Picking and choosing religions

by Aaron Wherry

Prison inmates will now only be served by Christian chaplains.

Inmates of other faiths, such as Muslims, Sikhs, Buddhists and Jews, will be expected to turn to Christian prison chaplains for religious counsel and guidance, according to the office of Public Safety Minister Vic Toews, who is also responsible for Canada’s penitentiaries. Toews made headlines in September when he ordered the cancellation of a tender issued for a Wiccan priest for federal prisons in B.C.
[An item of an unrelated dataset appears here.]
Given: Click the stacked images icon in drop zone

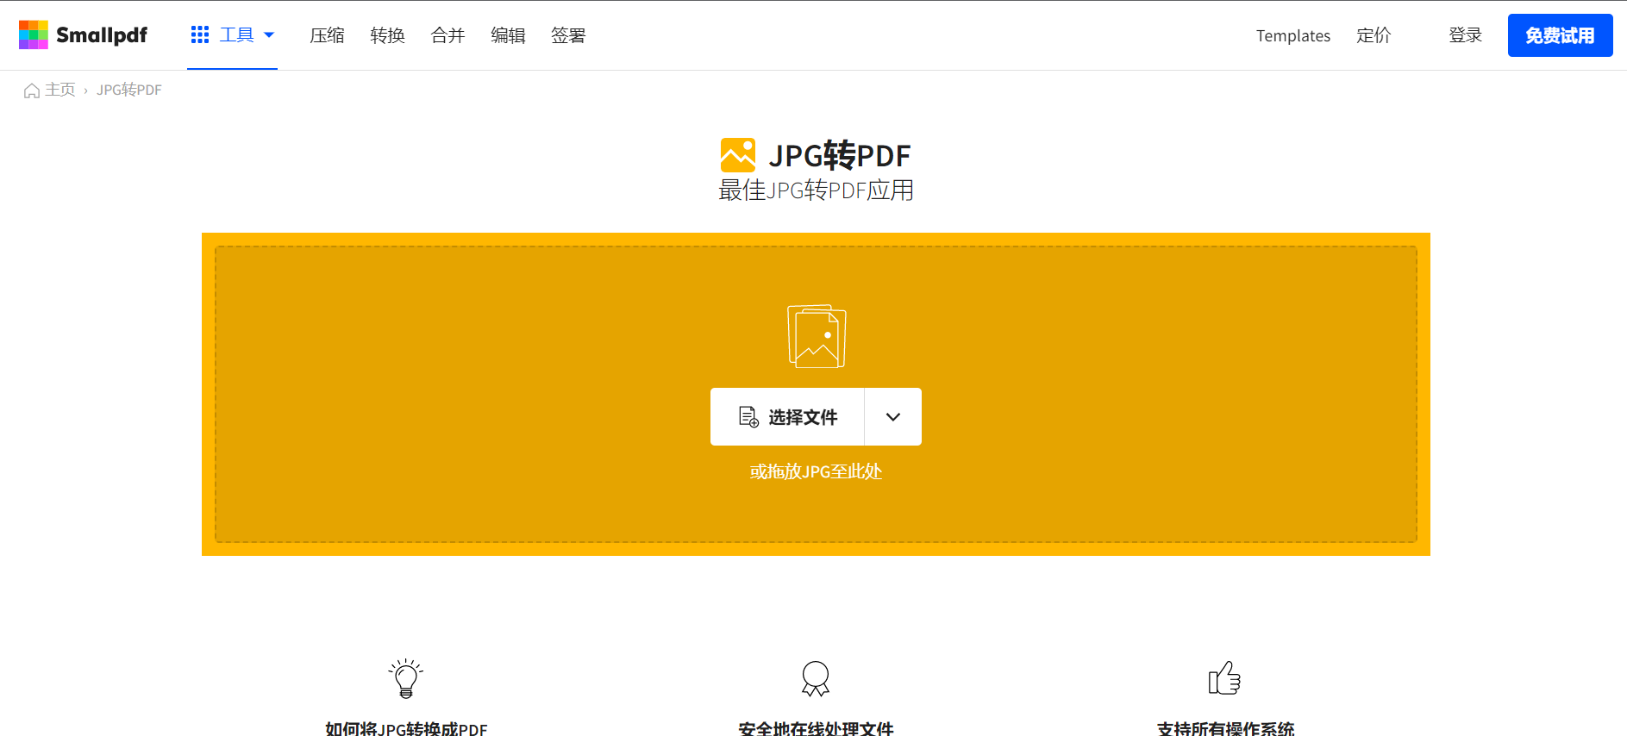Looking at the screenshot, I should pyautogui.click(x=817, y=336).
Toews said he wasn’t convinced part-time chaplains from other religions were an appropriate use of taxpayer money and that he would review the policy. In an email to CBC News, Toews’ office says that as a result of the review, the part-time non-Christian chaplains will be let go and the remaining full-time Christian chaplains in prisons will now provide interfaith services and counselling to all inmates. ”The minister strongly supports the freedom of religion for all Canadians, including prisoners,” the email states. “However, the government … is not in the business of picking and choosing which religions will be given preferential status through government funding. The minister has concluded … [Christian] chaplains employed by Corrections Canada must provide services to inmates of all faiths.”

The CBC says the prison chaplain program costs $6.4 million and it’s not clear how much of that will be saved as a result of this change.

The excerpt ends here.